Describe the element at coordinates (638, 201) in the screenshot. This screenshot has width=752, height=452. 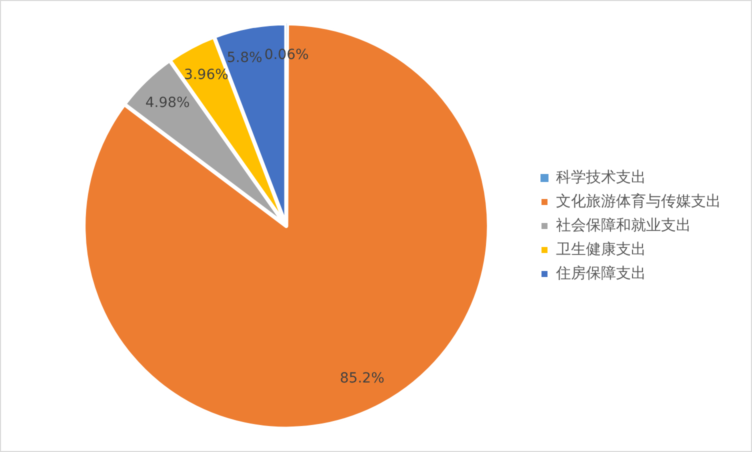
I see `legend-label: 文化旅游体育与传媒支出` at that location.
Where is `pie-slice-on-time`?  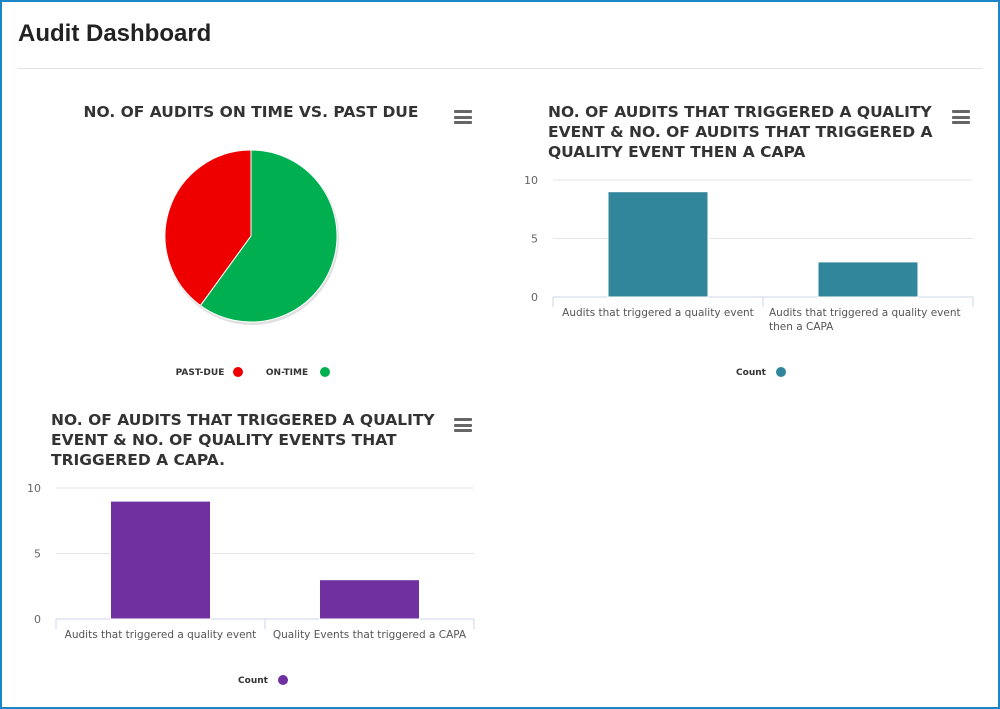 pie-slice-on-time is located at coordinates (268, 236).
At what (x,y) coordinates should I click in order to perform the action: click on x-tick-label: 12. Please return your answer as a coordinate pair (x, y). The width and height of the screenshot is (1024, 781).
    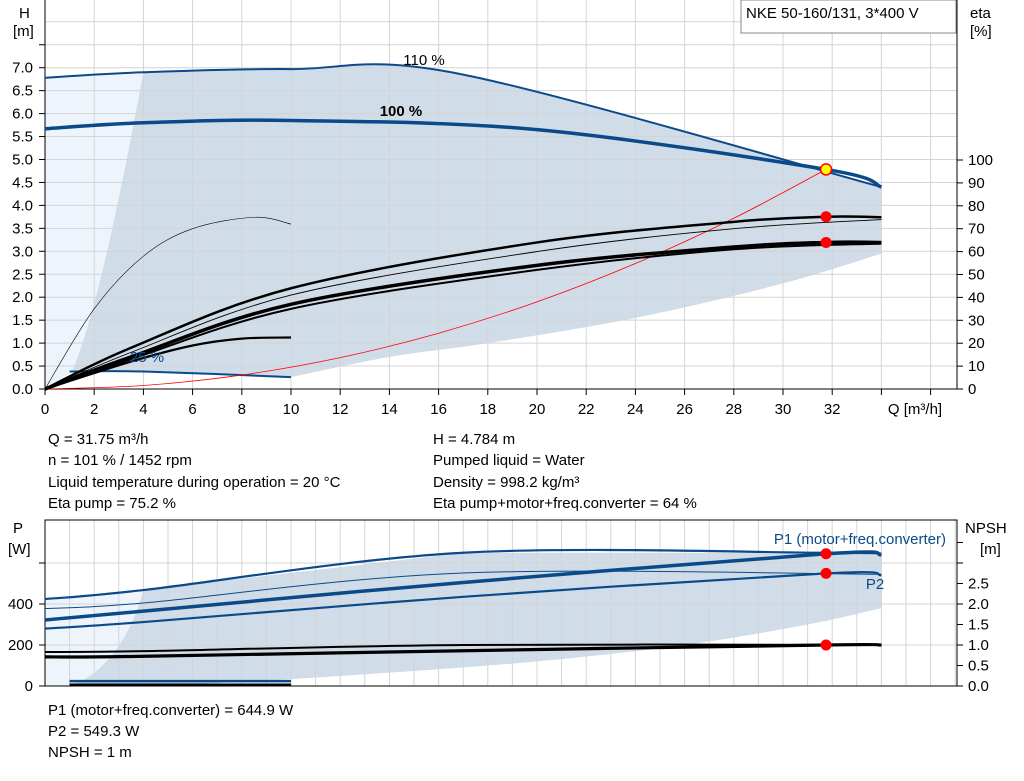
    Looking at the image, I should click on (340, 410).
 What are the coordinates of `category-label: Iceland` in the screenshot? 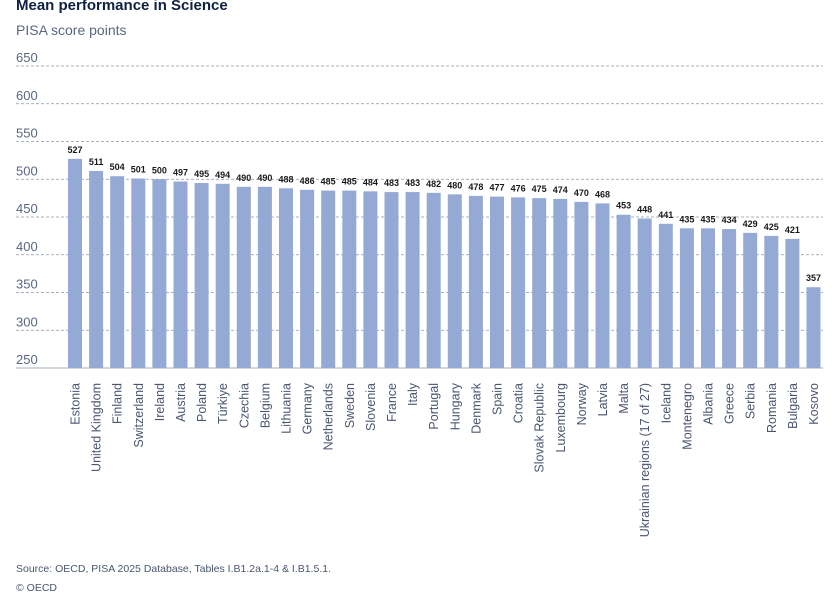 It's located at (666, 403).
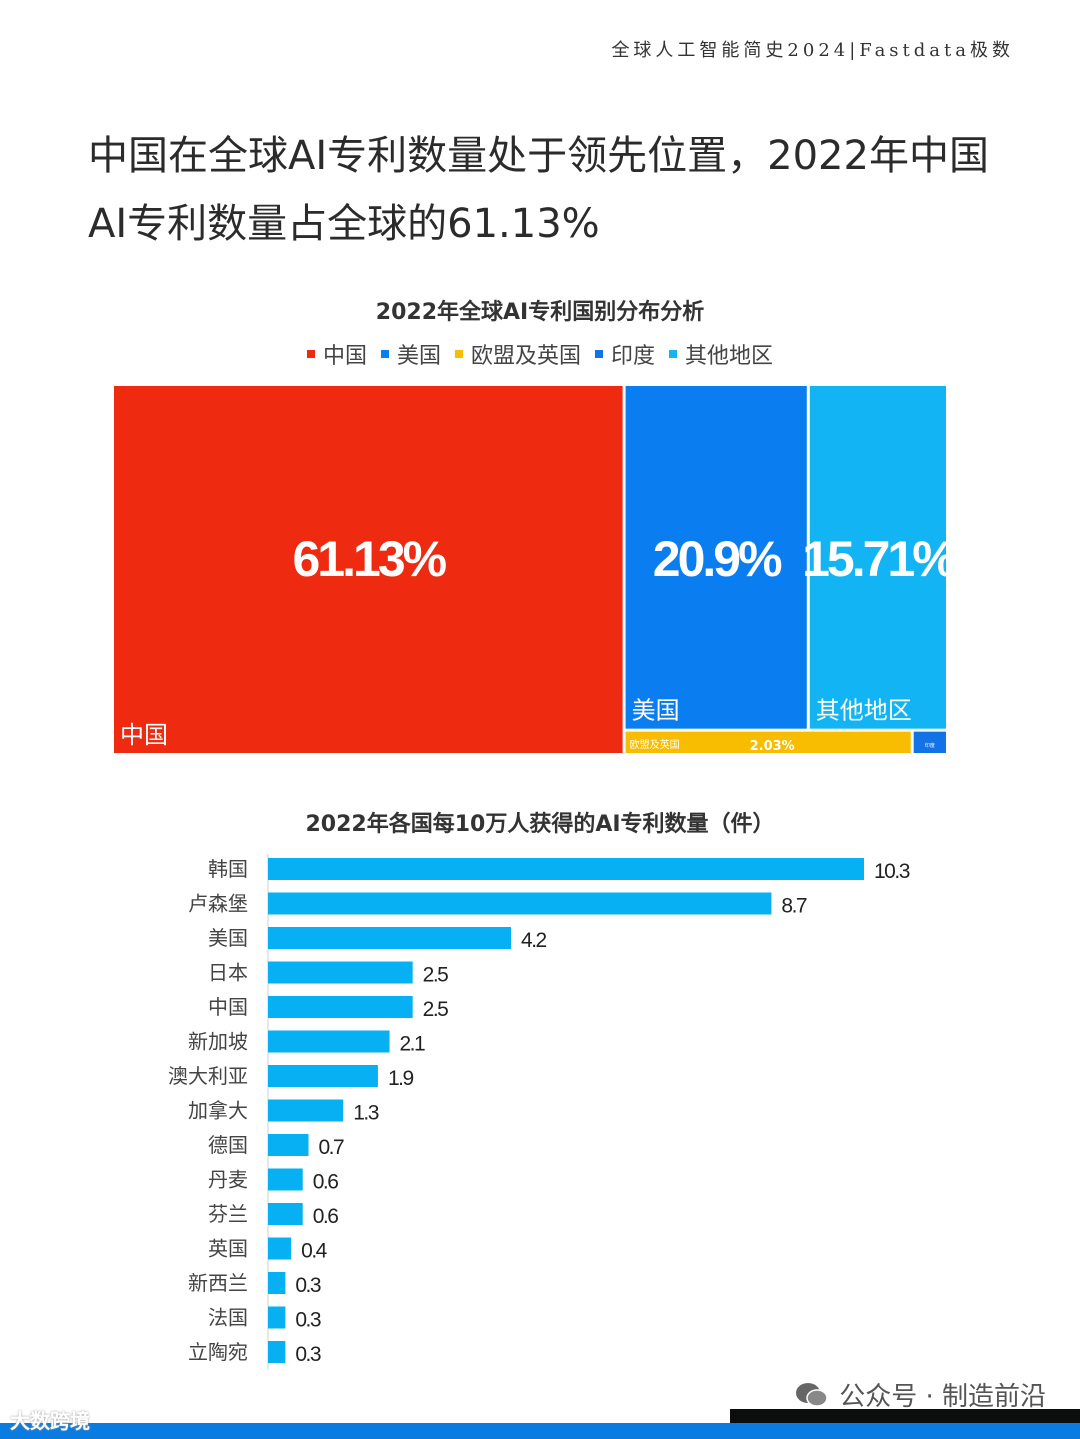 Image resolution: width=1080 pixels, height=1439 pixels. I want to click on footer-watermark-text: 公众号 · 制造前沿, so click(942, 1397).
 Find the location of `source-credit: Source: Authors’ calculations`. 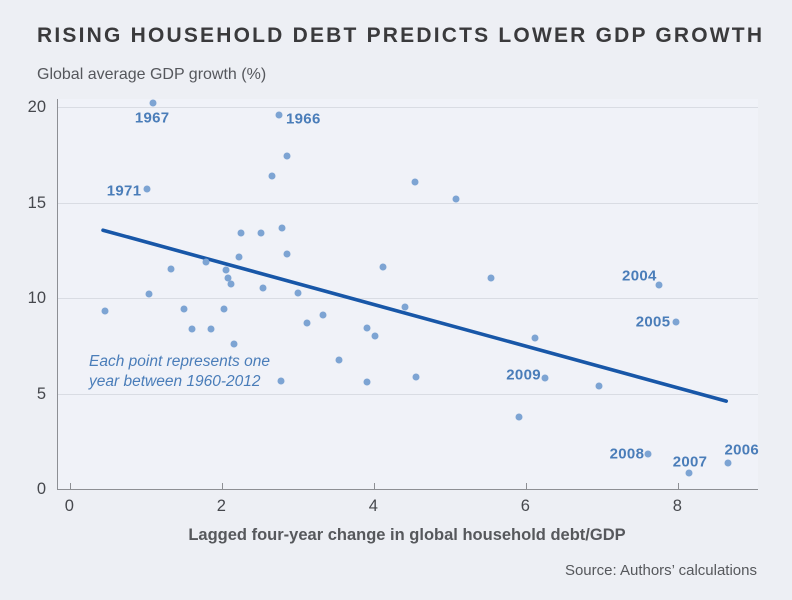

source-credit: Source: Authors’ calculations is located at coordinates (660, 570).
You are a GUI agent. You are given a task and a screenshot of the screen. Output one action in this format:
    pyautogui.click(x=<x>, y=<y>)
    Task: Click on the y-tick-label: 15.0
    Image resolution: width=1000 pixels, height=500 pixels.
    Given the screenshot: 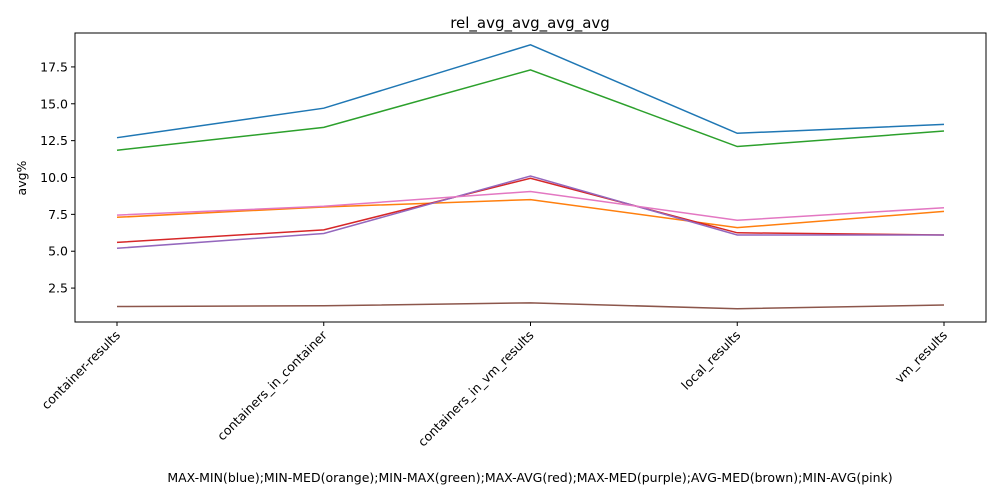 What is the action you would take?
    pyautogui.click(x=54, y=104)
    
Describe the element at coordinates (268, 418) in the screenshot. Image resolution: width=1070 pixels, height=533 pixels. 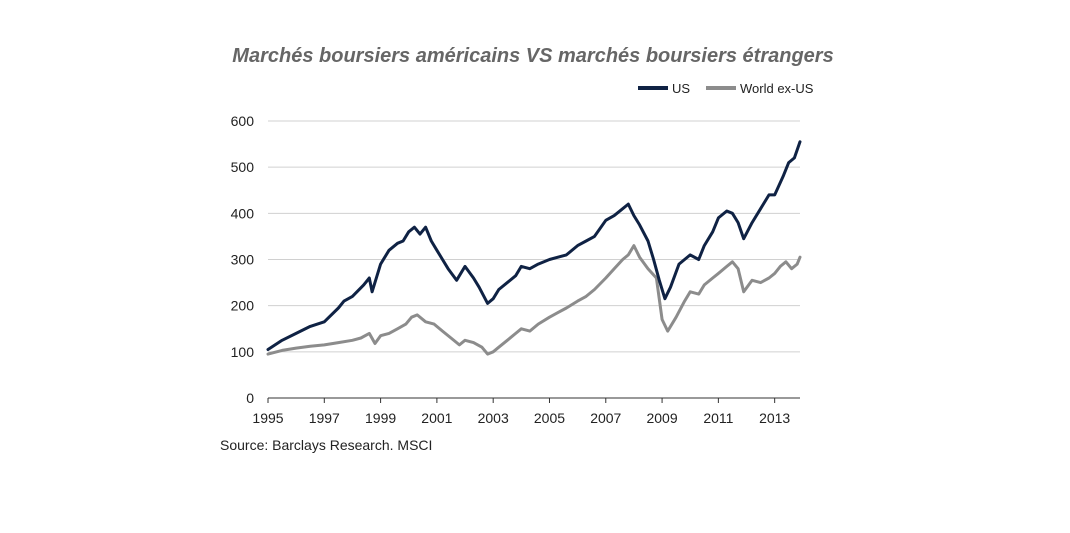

YOUR OBJECTIVE: Render the records from the line with "Find the location" up to and including the line with "source-credit: Source: Authors’ calculations is" as a Markdown table with the columns Row and Text, numbering each line and skipping blank lines. Omit the pictures.

OUTPUT:
| Row | Text |
|---|---|
| 1 |  Find the location of `source-credit: Source: Authors’ calculations`.  |
| 2 | source-credit: Source: Authors’ calculations is located at coordinates (660, 570). |